[Haskell-cafe] Request for code review: slice-1.0.0, TestSupport

Tue Nov 25 00:02:55 EST 2008

Owen Smith wrote:
> Hi all,
> 
> Thanks for your welcome and helpful comments. I've banged out a first
> attempt at a Haskell library and was curious if anybody would have
> time or interest in looking it over it for style, design, stuff that's
> just wrong, or (most likely) stuff that's been done better elsewhere.
> I'm willing to trade some labor in kind, if there's any odd jobs that
> can be done by a relative newbie (e.g. maybe setting up a Windows box
> for OpenGL build testing with GHC 6.10??).
> 
> The library, slice, is an emulation of Python's list slicing mechanism:
> 
> http://www.owendsmith.com/slice-1.0.0.tar.gz
> 
> It uses a triple of Maybes to specify the range, so it's unwieldly in
> terms of syntax, but the functionality should be there.

This begs the question, why not use Haskell's enumeration syntax 
directly?
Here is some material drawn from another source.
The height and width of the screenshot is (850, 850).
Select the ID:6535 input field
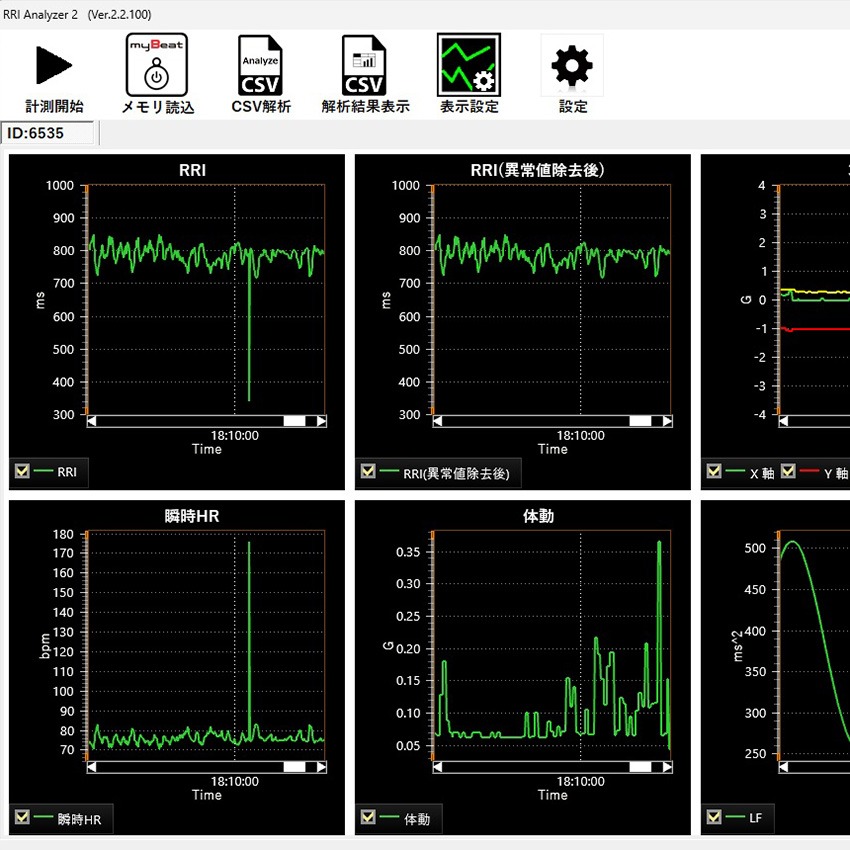(x=48, y=132)
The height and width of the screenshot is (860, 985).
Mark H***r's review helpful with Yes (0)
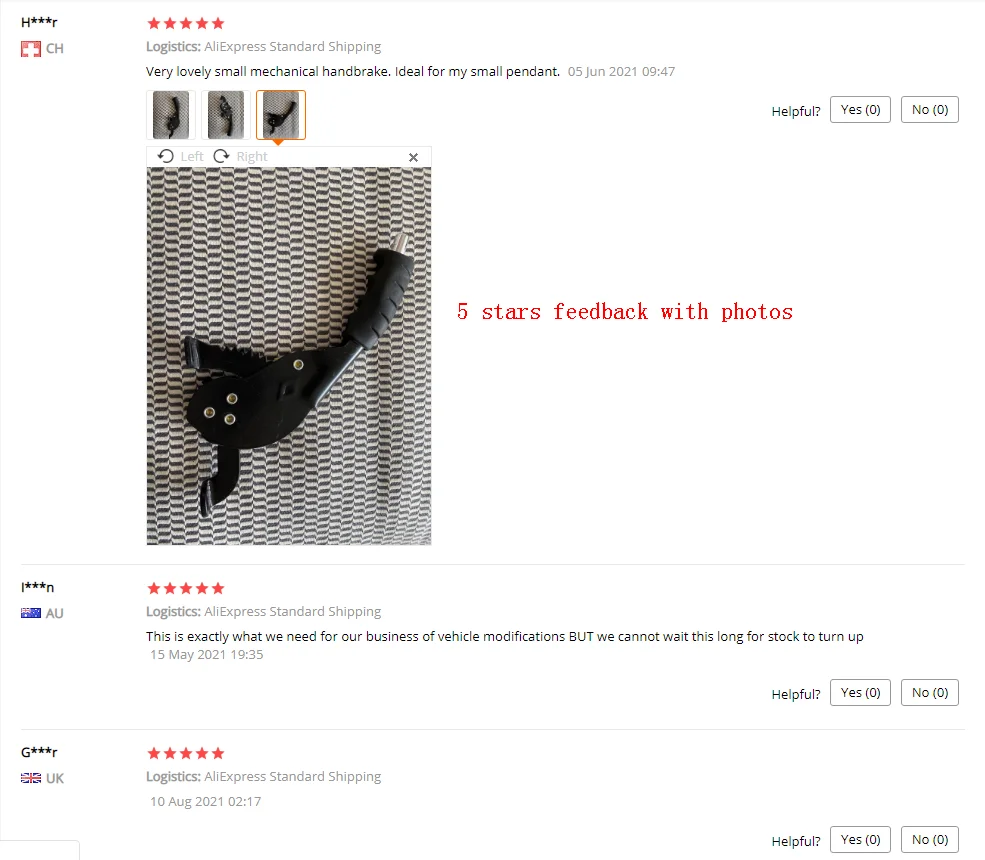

That is, is there a specific reason you're using SliceParams 
instead of taking a list of indices as input? If you do the latter then 
Haskell already provides the [1,3..42] syntactic sugar (albeit, the 
second argument is the second element of the list with the step size 
inferred, rather than giving the step size explicitly).

Upsides of lists of indices:
* You can do Perl-style slicing where you can take the elements in 
whatever order you like, not just regular stepping orders. This is a 
two-edged sword, but it does make things much more concise than needing 
to manually stitch together a bunch of regular-step slices.

* You can allow a step size of 0 in order to get an infinite list of the 
element at that index. (Of course, you can do this with the current 
implementation by just allowing it.)

* You can piggyback on Haskell's syntactic sugar for regular step sequences.

* Negative indices are easy: let l = length xs in xs `slice` map (\i -> 
if i < 0 then l+i else i) indices  -- with some extra polish for 
boundary conditions.

* It can potentially be generalized to operate over any indexable 
collection. (Maybe more tricky than it's worth, if you want to guarantee 
efficiency.)

Downsides:
* Handling Perlish slicing is trickier since you may need to jump 
arbitrarily far back into the part of the list you've already seen. It's 
especially tricky if you don't want to hold onto the whole list when you 
don't need it.

* Constructing a list of indices from the [x,y..z] expression adds 
memory overhead if you don't do list fusion. (FWIW, using list fusion 
isn't too hard, heck you've basically rewritten a specialized case of it.)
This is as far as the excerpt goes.